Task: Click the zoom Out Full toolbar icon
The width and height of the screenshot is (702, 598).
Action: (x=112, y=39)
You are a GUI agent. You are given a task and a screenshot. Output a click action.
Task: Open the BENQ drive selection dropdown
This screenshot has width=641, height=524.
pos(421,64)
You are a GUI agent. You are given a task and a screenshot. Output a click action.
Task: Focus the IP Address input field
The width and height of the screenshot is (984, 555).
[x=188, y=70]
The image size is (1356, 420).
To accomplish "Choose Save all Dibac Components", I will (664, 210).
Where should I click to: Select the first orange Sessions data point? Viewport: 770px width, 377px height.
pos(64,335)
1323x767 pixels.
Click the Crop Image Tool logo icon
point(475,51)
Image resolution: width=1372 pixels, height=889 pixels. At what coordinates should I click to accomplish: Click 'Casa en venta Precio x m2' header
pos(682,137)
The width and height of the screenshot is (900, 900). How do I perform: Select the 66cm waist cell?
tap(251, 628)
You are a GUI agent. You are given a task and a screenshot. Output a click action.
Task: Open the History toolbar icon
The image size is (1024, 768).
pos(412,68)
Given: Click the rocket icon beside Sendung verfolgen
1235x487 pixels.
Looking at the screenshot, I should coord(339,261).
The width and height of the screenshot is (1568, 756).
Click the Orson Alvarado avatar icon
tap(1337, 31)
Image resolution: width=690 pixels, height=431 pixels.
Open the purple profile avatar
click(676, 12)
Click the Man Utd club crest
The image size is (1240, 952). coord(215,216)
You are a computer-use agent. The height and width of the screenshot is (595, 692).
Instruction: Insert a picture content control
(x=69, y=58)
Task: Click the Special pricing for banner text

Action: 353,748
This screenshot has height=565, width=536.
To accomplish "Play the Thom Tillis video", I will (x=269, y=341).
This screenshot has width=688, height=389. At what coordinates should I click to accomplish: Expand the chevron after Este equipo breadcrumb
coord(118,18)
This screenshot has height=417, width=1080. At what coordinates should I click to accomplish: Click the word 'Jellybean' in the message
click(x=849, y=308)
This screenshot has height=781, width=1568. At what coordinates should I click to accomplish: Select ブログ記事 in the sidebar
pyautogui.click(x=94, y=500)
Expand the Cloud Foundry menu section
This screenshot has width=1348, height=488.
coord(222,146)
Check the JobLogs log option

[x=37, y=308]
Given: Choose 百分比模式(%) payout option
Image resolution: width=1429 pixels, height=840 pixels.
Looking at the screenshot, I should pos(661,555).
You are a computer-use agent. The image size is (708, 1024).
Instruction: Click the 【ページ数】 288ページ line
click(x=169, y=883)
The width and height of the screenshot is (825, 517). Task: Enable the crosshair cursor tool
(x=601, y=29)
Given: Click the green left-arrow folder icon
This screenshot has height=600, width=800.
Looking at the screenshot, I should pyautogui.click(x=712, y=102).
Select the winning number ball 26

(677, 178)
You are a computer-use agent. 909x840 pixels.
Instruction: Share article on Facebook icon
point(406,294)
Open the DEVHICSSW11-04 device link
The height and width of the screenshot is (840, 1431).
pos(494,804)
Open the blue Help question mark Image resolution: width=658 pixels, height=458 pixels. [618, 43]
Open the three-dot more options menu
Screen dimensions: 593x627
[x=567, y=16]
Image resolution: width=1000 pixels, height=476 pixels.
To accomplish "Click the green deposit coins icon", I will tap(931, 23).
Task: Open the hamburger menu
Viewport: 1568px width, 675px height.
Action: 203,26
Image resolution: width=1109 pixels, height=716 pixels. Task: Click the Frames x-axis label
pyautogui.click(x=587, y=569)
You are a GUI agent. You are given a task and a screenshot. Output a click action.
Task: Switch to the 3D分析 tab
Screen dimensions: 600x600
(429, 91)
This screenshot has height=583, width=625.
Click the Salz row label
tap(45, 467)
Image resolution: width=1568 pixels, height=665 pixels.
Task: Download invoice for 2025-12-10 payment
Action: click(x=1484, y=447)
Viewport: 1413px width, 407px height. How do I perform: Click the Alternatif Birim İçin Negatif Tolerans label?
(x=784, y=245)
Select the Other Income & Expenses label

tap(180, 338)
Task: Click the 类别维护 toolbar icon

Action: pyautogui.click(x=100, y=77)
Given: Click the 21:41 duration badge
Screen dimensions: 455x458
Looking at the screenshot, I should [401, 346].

---+---

Reproduce all of the entries above, substituting "desktop assistant" for each occurrence of "GUI agent" and leaving everything else the same.

Task: Click the zoom Out Full toolbar icon
The width and height of the screenshot is (702, 598).
Action: (x=112, y=39)
You are a desktop assistant. You are given a task and a screenshot. Output a click action.
Task: Open the BENQ drive selection dropdown
This screenshot has width=641, height=524.
pos(421,64)
You are a desktop assistant. You are given a task and a screenshot. Output a click action.
Task: Focus the IP Address input field
The width and height of the screenshot is (984, 555).
[x=188, y=70]
The image size is (1356, 420).
To accomplish "Choose Save all Dibac Components", I will (664, 210).
Where should I click to: Select the first orange Sessions data point? Viewport: 770px width, 377px height.
pos(64,335)
1323x767 pixels.
Click the Crop Image Tool logo icon
point(475,51)
Image resolution: width=1372 pixels, height=889 pixels. At what coordinates should I click to accomplish: Click 'Casa en venta Precio x m2' header
pos(682,137)
The width and height of the screenshot is (900, 900). How do I perform: Select the 66cm waist cell?
tap(251, 628)
You are a desktop assistant. You are given a task and a screenshot. Output a click action.
Task: Open the History toolbar icon
The image size is (1024, 768).
pos(412,68)
Given: Click the rocket icon beside Sendung verfolgen
1235x487 pixels.
Looking at the screenshot, I should coord(339,261).
The width and height of the screenshot is (1568, 756).
Click the Orson Alvarado avatar icon
tap(1337, 31)
Image resolution: width=690 pixels, height=431 pixels.
Open the purple profile avatar
click(676, 12)
Click the Man Utd club crest
The image size is (1240, 952). coord(215,216)
You are a computer-use agent. The height and width of the screenshot is (595, 692).
Instruction: Insert a picture content control
(x=69, y=58)
Task: Click the Special pricing for banner text

Action: 353,748
This screenshot has height=565, width=536.
To accomplish "Play the Thom Tillis video", I will (x=269, y=341).
This screenshot has width=688, height=389. At what coordinates should I click to accomplish: Expand the chevron after Este equipo breadcrumb
coord(118,18)
This screenshot has height=417, width=1080. At what coordinates should I click to accomplish: Click the word 'Jellybean' in the message
click(x=849, y=308)
This screenshot has height=781, width=1568. At what coordinates should I click to accomplish: Select ブログ記事 in the sidebar
pyautogui.click(x=94, y=500)
Expand the Cloud Foundry menu section
This screenshot has width=1348, height=488.
coord(222,146)
Check the JobLogs log option

[x=37, y=308]
Given: Choose 百分比模式(%) payout option
Image resolution: width=1429 pixels, height=840 pixels.
Looking at the screenshot, I should pos(661,555).
You are a computer-use agent. The image size is (708, 1024).
Instruction: Click the 【ページ数】 288ページ line
click(x=169, y=883)
The width and height of the screenshot is (825, 517). Task: Enable the crosshair cursor tool
(x=601, y=29)
Given: Click the green left-arrow folder icon
This screenshot has height=600, width=800.
Looking at the screenshot, I should pyautogui.click(x=712, y=102).
Select the winning number ball 26

(677, 178)
You are a computer-use agent. 909x840 pixels.
Instruction: Share article on Facebook icon
point(406,294)
Open the DEVHICSSW11-04 device link
The height and width of the screenshot is (840, 1431).
pos(494,804)
Open the blue Help question mark Image resolution: width=658 pixels, height=458 pixels. [618, 43]
Open the three-dot more options menu
Screen dimensions: 593x627
[x=567, y=16]
Image resolution: width=1000 pixels, height=476 pixels.
To accomplish "Click the green deposit coins icon", I will tap(931, 23).
Task: Open the hamburger menu
Viewport: 1568px width, 675px height.
Action: 203,26
Image resolution: width=1109 pixels, height=716 pixels. Task: Click the Frames x-axis label
pyautogui.click(x=587, y=569)
You are a desktop assistant. You are given a task and a screenshot. Output a click action.
Task: Switch to the 3D分析 tab
Screen dimensions: 600x600
(429, 91)
This screenshot has height=583, width=625.
Click the Salz row label
tap(45, 467)
Image resolution: width=1568 pixels, height=665 pixels.
Task: Download invoice for 2025-12-10 payment
Action: click(x=1484, y=447)
Viewport: 1413px width, 407px height. How do I perform: Click the Alternatif Birim İçin Negatif Tolerans label?
(x=784, y=245)
Select the Other Income & Expenses label

tap(180, 338)
Task: Click the 类别维护 toolbar icon

Action: pyautogui.click(x=100, y=77)
Given: Click the 21:41 duration badge
Screen dimensions: 455x458
Looking at the screenshot, I should [401, 346].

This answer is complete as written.